__The task__. Render every line of the material as a Markdown table with two columns, Row and Line. Number the rows in order and leave out blank lines.

(Word and element locating data)
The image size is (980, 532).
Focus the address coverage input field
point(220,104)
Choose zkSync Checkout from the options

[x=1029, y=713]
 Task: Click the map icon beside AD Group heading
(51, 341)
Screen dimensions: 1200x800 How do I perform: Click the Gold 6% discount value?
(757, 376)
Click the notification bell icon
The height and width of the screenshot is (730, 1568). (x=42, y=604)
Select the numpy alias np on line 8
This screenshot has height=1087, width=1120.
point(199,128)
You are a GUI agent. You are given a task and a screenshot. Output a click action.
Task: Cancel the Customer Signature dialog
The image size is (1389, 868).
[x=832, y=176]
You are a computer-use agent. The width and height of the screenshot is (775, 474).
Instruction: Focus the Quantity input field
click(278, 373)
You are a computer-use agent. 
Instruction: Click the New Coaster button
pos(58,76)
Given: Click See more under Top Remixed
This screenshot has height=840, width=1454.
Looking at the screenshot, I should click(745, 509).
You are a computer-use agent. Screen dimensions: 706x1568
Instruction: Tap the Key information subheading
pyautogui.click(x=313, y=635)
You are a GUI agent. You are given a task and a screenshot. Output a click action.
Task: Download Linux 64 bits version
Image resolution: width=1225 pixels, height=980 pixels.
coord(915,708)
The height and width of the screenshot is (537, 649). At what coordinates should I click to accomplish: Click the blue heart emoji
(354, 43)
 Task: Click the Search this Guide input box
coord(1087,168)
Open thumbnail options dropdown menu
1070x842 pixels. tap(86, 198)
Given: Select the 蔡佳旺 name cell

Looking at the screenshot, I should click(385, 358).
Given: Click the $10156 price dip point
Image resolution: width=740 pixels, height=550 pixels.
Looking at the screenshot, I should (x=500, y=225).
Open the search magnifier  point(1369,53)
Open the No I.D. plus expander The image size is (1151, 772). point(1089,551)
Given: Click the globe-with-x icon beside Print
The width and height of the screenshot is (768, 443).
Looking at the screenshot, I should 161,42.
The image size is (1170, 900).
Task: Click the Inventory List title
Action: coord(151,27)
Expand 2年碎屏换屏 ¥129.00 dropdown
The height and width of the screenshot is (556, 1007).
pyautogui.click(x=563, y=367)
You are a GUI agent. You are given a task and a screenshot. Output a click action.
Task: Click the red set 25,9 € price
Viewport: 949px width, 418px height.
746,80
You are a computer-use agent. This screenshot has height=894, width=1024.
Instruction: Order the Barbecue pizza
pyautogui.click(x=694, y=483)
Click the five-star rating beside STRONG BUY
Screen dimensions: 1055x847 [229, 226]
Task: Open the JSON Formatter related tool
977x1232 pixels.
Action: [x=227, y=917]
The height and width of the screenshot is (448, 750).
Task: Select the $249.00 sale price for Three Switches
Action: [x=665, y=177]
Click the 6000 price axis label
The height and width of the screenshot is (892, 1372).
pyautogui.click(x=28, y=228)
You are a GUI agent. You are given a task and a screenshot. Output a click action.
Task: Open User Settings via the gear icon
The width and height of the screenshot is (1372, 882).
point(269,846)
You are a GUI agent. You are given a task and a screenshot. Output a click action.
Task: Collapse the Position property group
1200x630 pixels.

__Output below__.
| Row | Line |
|---|---|
| 1 | The image size is (980, 532). |
| 2 | Focus the address coverage input field |
| 3 | point(220,104) |
| 4 | Choose zkSync Checkout from the options |
| 5 | [x=1029, y=713] |
| 6 |  Task: Click the map icon beside AD Group heading |
| 7 | (51, 341) |
| 8 | Screen dimensions: 1200x800 How do I perform: Click the Gold 6% discount value? |
| 9 | (757, 376) |
| 10 | Click the notification bell icon |
| 11 | The height and width of the screenshot is (730, 1568). (x=42, y=604) |
| 12 | Select the numpy alias np on line 8 |
| 13 | This screenshot has height=1087, width=1120. |
| 14 | point(199,128) |
| 15 | You are a GUI agent. You are given a task and a screenshot. Output a click action. |
| 16 | Task: Cancel the Customer Signature dialog |
| 17 | The image size is (1389, 868). |
| 18 | [x=832, y=176] |
| 19 | You are a computer-use agent. The width and height of the screenshot is (775, 474). |
| 20 | Instruction: Focus the Quantity input field |
| 21 | click(278, 373) |
| 22 | You are a computer-use agent.  |
| 23 | Instruction: Click the New Coaster button |
| 24 | pos(58,76) |
| 25 | Given: Click See more under Top Remixed |
| 26 | This screenshot has height=840, width=1454. |
| 27 | Looking at the screenshot, I should click(745, 509). |
| 28 | You are a computer-use agent. Screen dimensions: 706x1568 |
| 29 | Instruction: Tap the Key information subheading |
| 30 | pyautogui.click(x=313, y=635) |
| 31 | You are a GUI agent. You are given a task and a screenshot. Output a click action. |
| 32 | Task: Download Linux 64 bits version |
| 33 | Image resolution: width=1225 pixels, height=980 pixels. |
| 34 | coord(915,708) |
| 35 | The height and width of the screenshot is (537, 649). At what coordinates should I click to accomplish: Click the blue heart emoji |
| 36 | (354, 43) |
| 37 |  Task: Click the Search this Guide input box |
| 38 | coord(1087,168) |
| 39 | Open thumbnail options dropdown menu |
| 40 | 1070x842 pixels. tap(86, 198) |
| 41 | Given: Select the 蔡佳旺 name cell |
| 42 | Looking at the screenshot, I should click(385, 358). |
| 43 | Given: Click the $10156 price dip point |
| 44 | Image resolution: width=740 pixels, height=550 pixels. |
| 45 | Looking at the screenshot, I should (x=500, y=225). |
| 46 | Open the search magnifier  point(1369,53) |
| 47 | Open the No I.D. plus expander The image size is (1151, 772). point(1089,551) |
| 48 | Given: Click the globe-with-x icon beside Print |
| 49 | The width and height of the screenshot is (768, 443). |
| 50 | Looking at the screenshot, I should 161,42. |
| 51 | The image size is (1170, 900). |
| 52 | Task: Click the Inventory List title |
| 53 | Action: coord(151,27) |
| 54 | Expand 2年碎屏换屏 ¥129.00 dropdown |
| 55 | The height and width of the screenshot is (556, 1007). |
| 56 | pyautogui.click(x=563, y=367) |
| 57 | You are a GUI agent. You are given a task and a screenshot. Output a click action. |
| 58 | Task: Click the red set 25,9 € price |
| 59 | Viewport: 949px width, 418px height. |
| 60 | 746,80 |
| 61 | You are a computer-use agent. This screenshot has height=894, width=1024. |
| 62 | Instruction: Order the Barbecue pizza |
| 63 | pyautogui.click(x=694, y=483) |
| 64 | Click the five-star rating beside STRONG BUY |
| 65 | Screen dimensions: 1055x847 [229, 226] |
| 66 | Task: Open the JSON Formatter related tool |
| 67 | 977x1232 pixels. |
| 68 | Action: [x=227, y=917] |
| 69 | The height and width of the screenshot is (448, 750). |
| 70 | Task: Select the $249.00 sale price for Three Switches |
| 71 | Action: [x=665, y=177] |
| 72 | Click the 6000 price axis label |
| 73 | The height and width of the screenshot is (892, 1372). |
| 74 | pyautogui.click(x=28, y=228) |
| 75 | You are a GUI agent. You are given a task and a screenshot. Output a click action. |
| 76 | Task: Open User Settings via the gear icon |
| 77 | The width and height of the screenshot is (1372, 882). |
| 78 | point(269,846) |
| 79 | You are a GUI agent. You are given a task and a screenshot. Output a click action. |
| 80 | Task: Collapse the Position property group |
| 81 | 1200x630 pixels. |